The rest is cinema history: film rights were sold to producer Robert Stigwood, who had just signed a three-picture deal with a young TV actor called John Travolta. Screenwriter Norman Wexler transformed Vincent into Tony Manero. So unprecedented was the fanfare that when Stigwood’s 23-year-old assistant Kevin McCormick traipsed through Los Angeles looking for a director, one agent, according to Vanity Fair, told him, “Kid, my directors do movies. They don’t do magazine articles.” Director John Badham had no such qualms, and in December 1977 his movie took $11m in its first 11 days and Travolta became an overnight sensation.

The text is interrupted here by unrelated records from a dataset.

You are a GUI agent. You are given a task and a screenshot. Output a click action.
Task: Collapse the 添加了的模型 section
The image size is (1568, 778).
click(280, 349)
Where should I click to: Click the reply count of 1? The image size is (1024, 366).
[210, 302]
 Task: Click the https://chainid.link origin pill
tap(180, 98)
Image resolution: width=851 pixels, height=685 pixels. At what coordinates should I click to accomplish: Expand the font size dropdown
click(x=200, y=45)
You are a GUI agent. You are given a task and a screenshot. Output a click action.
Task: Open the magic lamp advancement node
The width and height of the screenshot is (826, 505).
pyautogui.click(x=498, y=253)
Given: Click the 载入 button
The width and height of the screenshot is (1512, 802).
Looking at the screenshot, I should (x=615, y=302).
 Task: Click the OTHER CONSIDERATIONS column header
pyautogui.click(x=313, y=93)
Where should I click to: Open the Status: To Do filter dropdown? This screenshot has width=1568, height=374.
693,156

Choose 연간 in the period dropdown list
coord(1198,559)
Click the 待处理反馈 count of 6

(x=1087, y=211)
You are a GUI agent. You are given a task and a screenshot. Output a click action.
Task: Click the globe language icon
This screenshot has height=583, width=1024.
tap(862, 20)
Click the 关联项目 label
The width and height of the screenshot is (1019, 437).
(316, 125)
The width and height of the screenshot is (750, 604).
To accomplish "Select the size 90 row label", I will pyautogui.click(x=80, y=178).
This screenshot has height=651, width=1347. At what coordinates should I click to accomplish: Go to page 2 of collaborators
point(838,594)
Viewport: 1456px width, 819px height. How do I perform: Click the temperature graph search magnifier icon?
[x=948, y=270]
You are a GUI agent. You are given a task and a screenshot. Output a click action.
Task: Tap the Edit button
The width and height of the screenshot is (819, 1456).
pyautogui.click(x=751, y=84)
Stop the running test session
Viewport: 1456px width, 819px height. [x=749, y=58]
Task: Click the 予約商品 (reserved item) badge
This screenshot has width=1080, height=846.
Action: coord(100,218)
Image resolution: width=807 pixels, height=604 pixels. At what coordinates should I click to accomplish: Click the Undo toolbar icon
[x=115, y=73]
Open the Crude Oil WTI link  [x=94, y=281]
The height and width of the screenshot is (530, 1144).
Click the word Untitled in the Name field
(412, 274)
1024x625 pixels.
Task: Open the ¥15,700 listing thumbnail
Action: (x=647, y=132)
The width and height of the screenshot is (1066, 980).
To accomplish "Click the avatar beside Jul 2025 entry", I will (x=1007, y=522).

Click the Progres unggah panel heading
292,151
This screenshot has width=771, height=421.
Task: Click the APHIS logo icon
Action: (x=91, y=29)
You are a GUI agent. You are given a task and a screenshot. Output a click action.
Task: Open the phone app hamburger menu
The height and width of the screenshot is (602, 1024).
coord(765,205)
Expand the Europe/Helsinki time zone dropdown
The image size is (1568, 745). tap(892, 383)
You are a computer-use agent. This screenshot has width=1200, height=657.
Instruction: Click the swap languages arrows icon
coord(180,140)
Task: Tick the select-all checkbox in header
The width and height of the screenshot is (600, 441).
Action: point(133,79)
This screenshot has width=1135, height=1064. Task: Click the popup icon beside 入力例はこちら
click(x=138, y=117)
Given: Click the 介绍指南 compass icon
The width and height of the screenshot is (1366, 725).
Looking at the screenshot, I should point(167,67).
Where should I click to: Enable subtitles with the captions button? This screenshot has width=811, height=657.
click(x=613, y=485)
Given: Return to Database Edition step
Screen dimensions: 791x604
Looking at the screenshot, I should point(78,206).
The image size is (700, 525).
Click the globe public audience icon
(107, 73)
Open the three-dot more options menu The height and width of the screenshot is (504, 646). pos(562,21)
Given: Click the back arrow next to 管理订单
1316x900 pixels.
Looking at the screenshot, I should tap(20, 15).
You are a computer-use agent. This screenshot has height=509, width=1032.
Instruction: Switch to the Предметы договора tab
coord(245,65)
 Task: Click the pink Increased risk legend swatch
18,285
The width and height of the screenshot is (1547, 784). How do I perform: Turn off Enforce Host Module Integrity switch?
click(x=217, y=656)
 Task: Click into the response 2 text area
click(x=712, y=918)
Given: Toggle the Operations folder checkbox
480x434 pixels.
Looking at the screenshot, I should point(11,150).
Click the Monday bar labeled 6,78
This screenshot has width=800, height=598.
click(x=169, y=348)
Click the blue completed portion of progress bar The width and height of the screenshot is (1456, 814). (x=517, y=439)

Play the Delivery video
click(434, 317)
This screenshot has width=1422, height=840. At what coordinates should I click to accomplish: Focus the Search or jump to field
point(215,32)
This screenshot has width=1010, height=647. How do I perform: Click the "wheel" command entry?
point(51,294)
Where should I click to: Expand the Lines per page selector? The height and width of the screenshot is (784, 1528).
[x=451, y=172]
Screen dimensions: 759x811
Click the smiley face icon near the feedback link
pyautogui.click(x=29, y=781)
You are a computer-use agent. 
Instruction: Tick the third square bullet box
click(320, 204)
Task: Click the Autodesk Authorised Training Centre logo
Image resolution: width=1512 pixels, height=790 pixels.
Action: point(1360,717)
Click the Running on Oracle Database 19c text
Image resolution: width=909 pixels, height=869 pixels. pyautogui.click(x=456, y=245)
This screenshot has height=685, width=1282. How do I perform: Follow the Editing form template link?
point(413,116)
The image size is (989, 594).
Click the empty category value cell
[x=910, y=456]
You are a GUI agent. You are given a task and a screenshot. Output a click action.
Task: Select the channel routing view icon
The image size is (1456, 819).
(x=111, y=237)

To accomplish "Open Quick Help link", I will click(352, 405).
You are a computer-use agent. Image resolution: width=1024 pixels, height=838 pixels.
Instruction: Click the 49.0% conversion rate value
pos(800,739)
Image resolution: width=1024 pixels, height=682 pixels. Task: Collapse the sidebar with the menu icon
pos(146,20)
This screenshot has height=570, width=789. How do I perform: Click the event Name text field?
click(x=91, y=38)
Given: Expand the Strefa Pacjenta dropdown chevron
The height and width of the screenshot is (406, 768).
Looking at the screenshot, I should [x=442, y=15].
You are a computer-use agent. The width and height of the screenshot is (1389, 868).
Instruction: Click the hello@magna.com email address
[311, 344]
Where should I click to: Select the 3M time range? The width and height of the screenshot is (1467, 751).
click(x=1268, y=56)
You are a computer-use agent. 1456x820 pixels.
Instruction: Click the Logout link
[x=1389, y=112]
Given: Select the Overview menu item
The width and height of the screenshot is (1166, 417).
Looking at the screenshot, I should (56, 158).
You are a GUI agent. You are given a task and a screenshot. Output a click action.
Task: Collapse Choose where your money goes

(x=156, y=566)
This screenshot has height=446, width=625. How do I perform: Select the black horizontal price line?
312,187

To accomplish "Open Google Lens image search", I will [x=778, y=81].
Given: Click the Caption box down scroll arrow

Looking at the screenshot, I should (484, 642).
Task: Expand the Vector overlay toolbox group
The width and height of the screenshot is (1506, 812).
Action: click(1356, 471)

Sounds well and good, but twenty years later the truth was revealed:
In December 1997 New York magazine published an article in which Cohn confessed that there never was a Vincent. There was no “Lisa”, “Billy”, “John James”, “Lorraine” or “Donna” either. While 2001 Odyssey existed, it wasn’t the way the writer described it in 1976. The whole scene of disco-loving Italians, as mythologised in Saturday Night Fever, was exaggerated. The most bizarre detail was that his disco protagonists were in fact based on mods Cohn had known in London. The writer was “painfully aware” that everything Fever had brought him – the fame, the fortune – was the result of a lie.
There’s more, far more to this one, and above we’ve only scratched the surface of the truth behind the fiction.
If you want to get deep into the nitty-gritty of it all read that Guardian article in full HERE.
Perhaps one good thing to come out of this all – maybe we’ll never have to see some shitty movie remake of an old classic, something Hollywood seems really into at the moment.